[Document and screenshot pointing records]
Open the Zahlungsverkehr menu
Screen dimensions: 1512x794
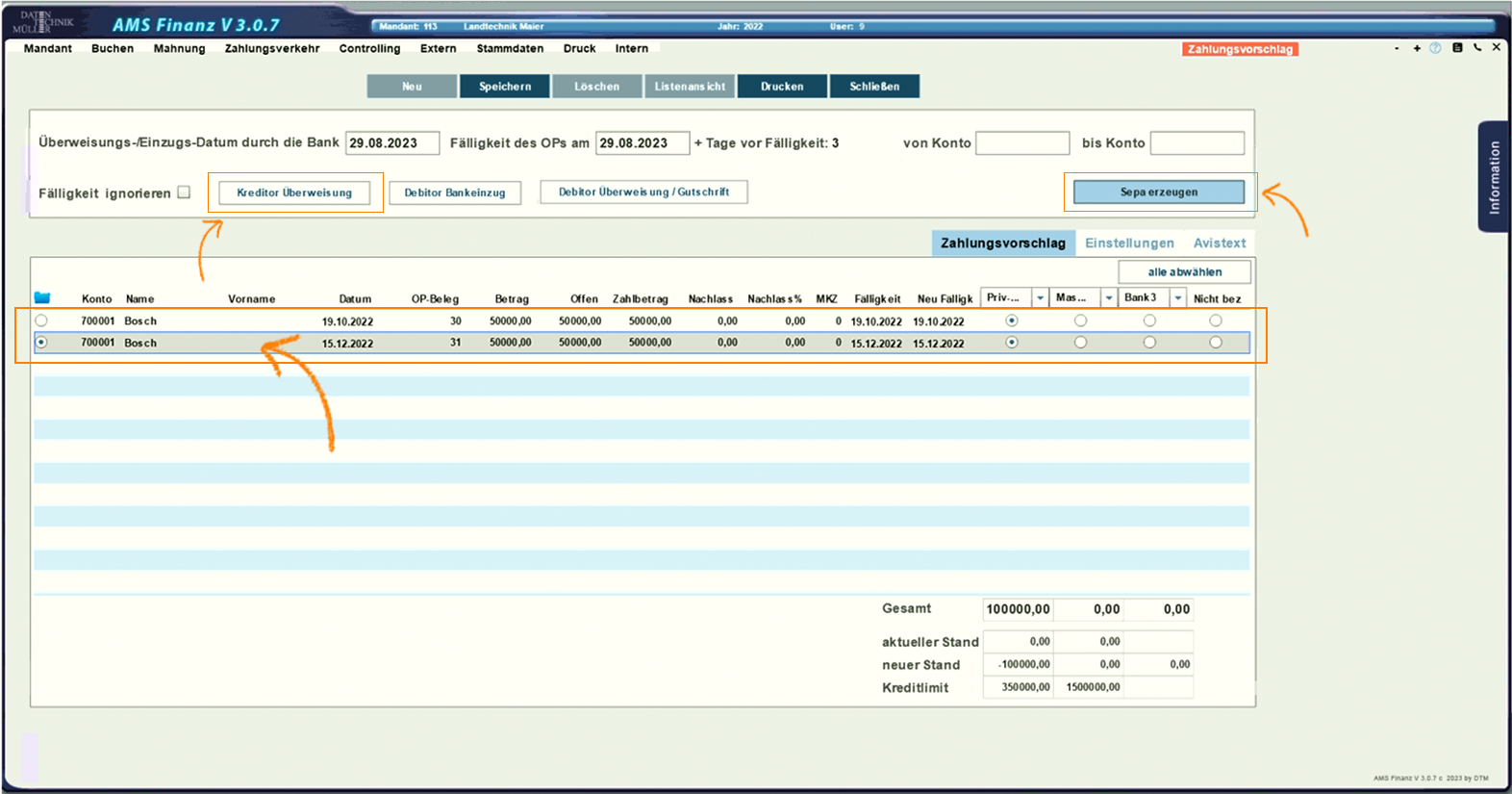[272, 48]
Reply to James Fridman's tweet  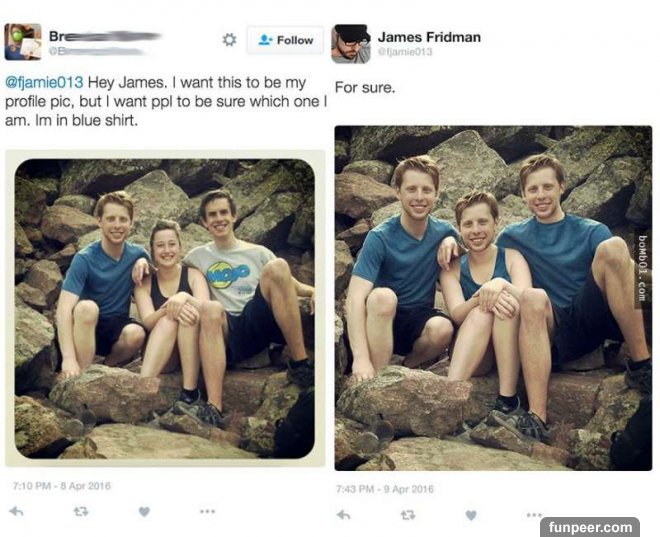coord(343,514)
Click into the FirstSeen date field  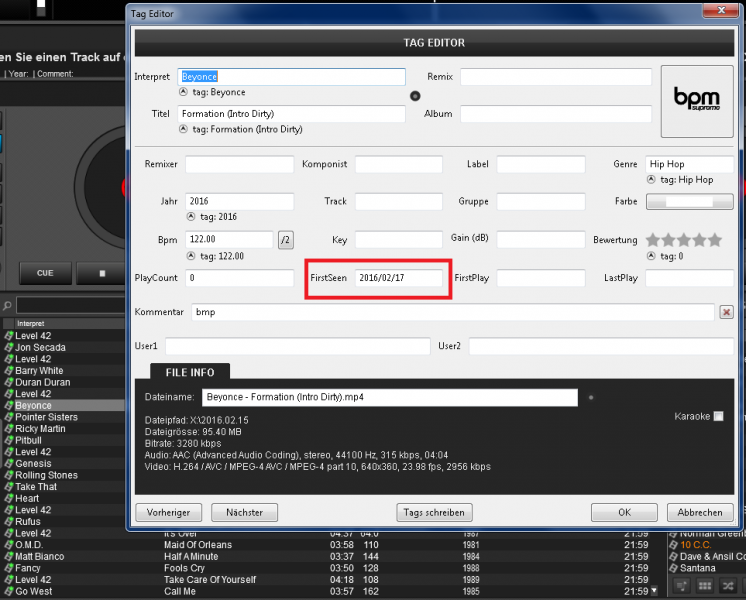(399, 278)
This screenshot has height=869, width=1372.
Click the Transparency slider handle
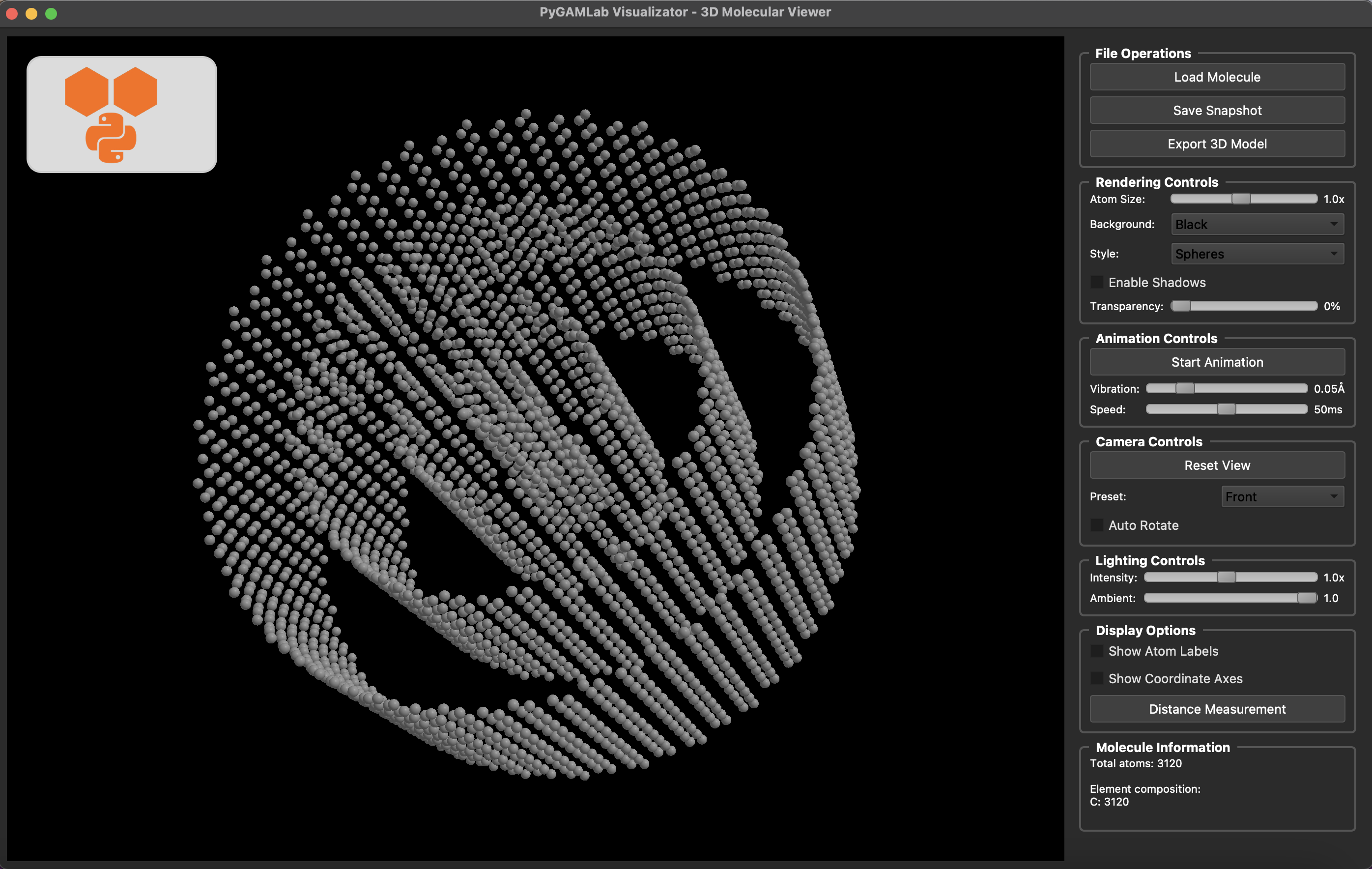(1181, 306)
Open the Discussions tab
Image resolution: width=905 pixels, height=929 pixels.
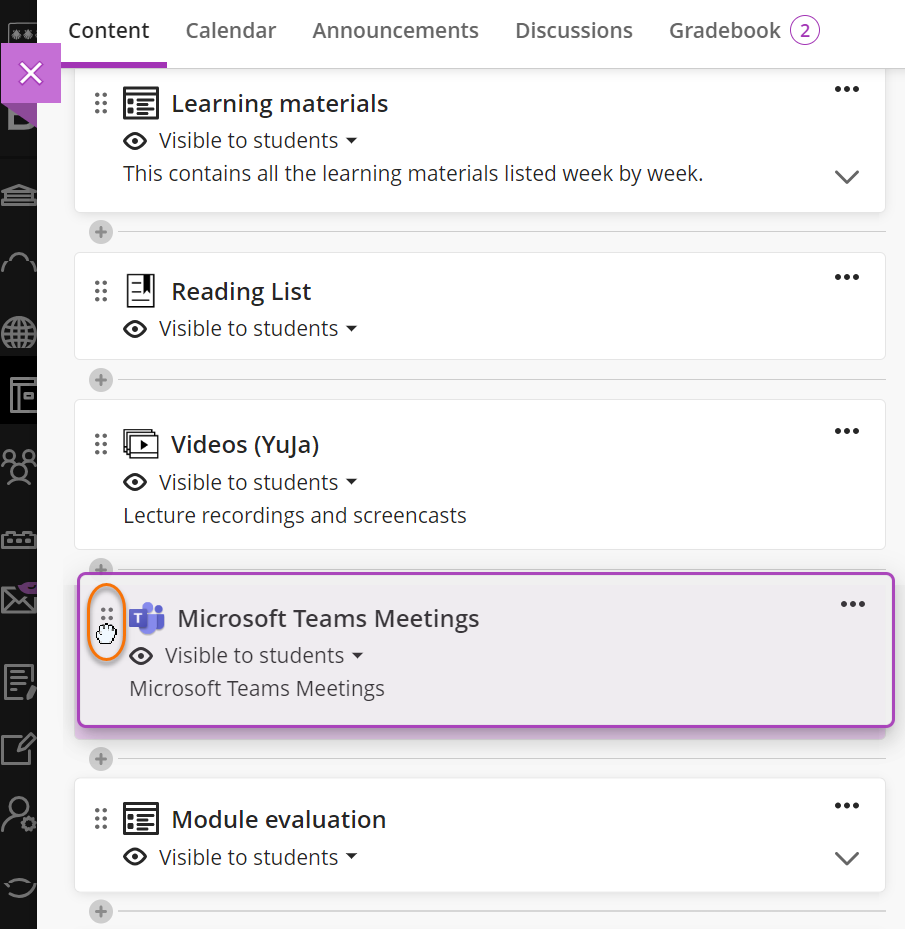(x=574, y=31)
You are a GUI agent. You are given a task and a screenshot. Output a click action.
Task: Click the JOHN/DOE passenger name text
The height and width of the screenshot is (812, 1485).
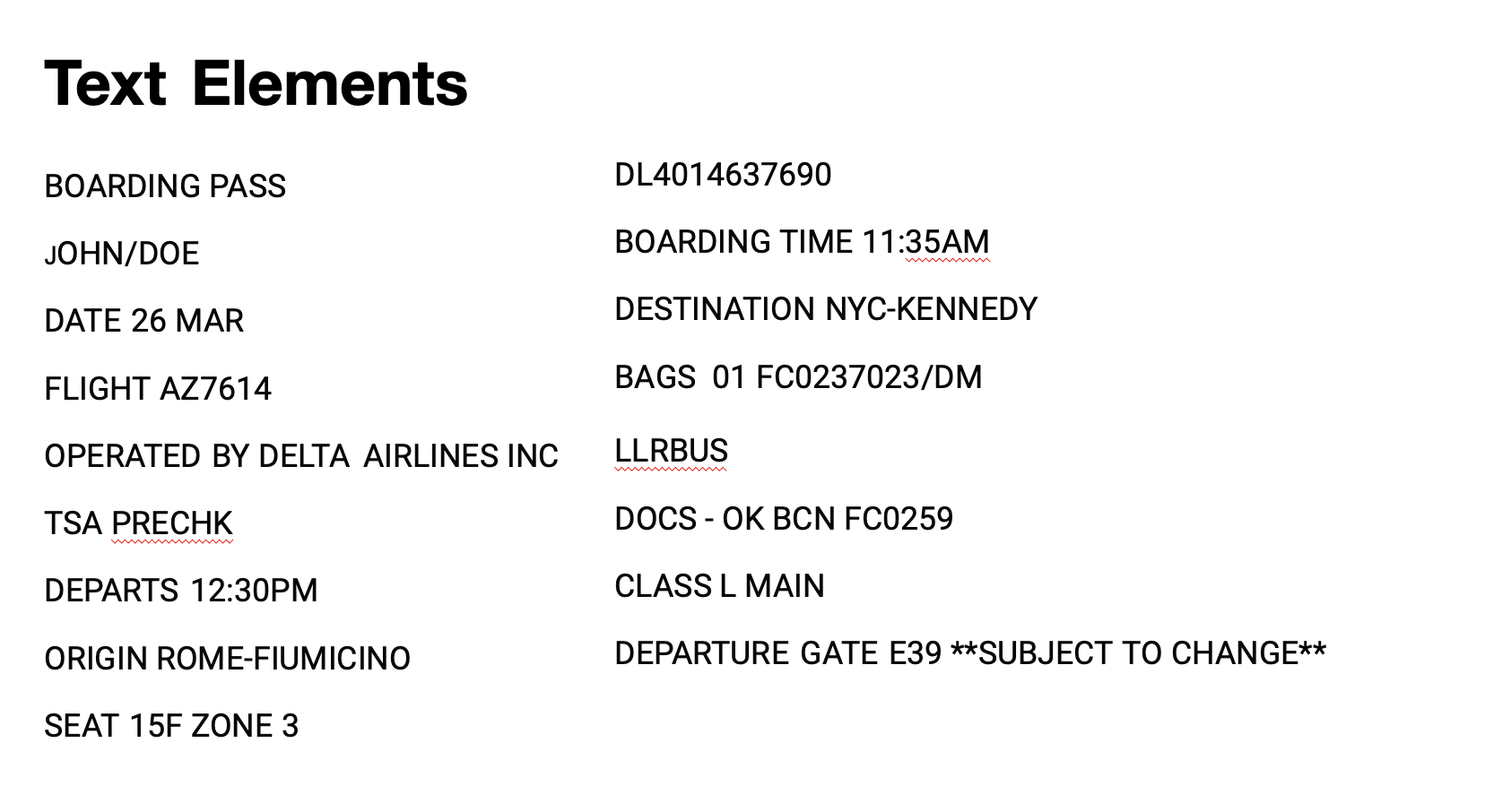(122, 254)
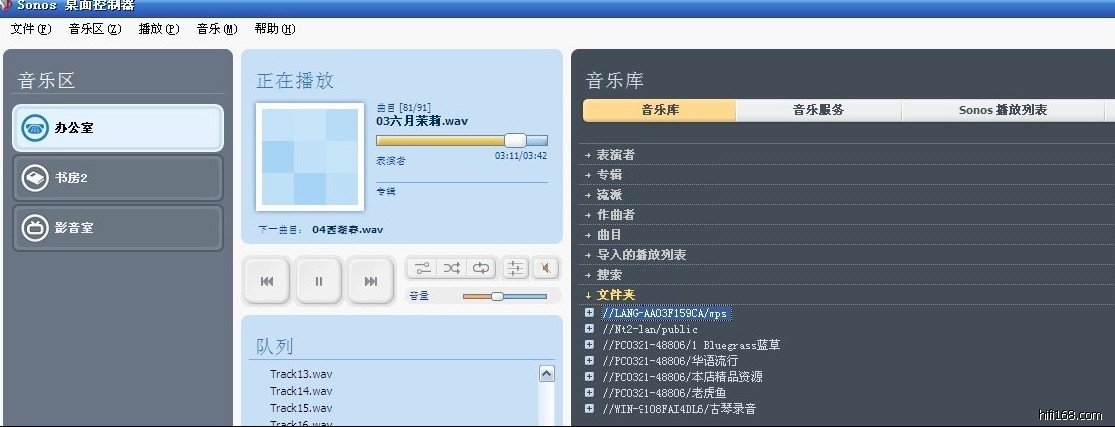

> **What is required**
Copy out the lines of the records verbatim, beginning with the line that contains "You are a GUI" and continuing through the last of the records. Omit the pictures from your answer.

> **Reply to the exercise**
You are a GUI agent. You are given a task and a screenshot. Output a click action.
Task: Click the JOHN/DOE passenger name text
The height and width of the screenshot is (812, 1485).
(122, 254)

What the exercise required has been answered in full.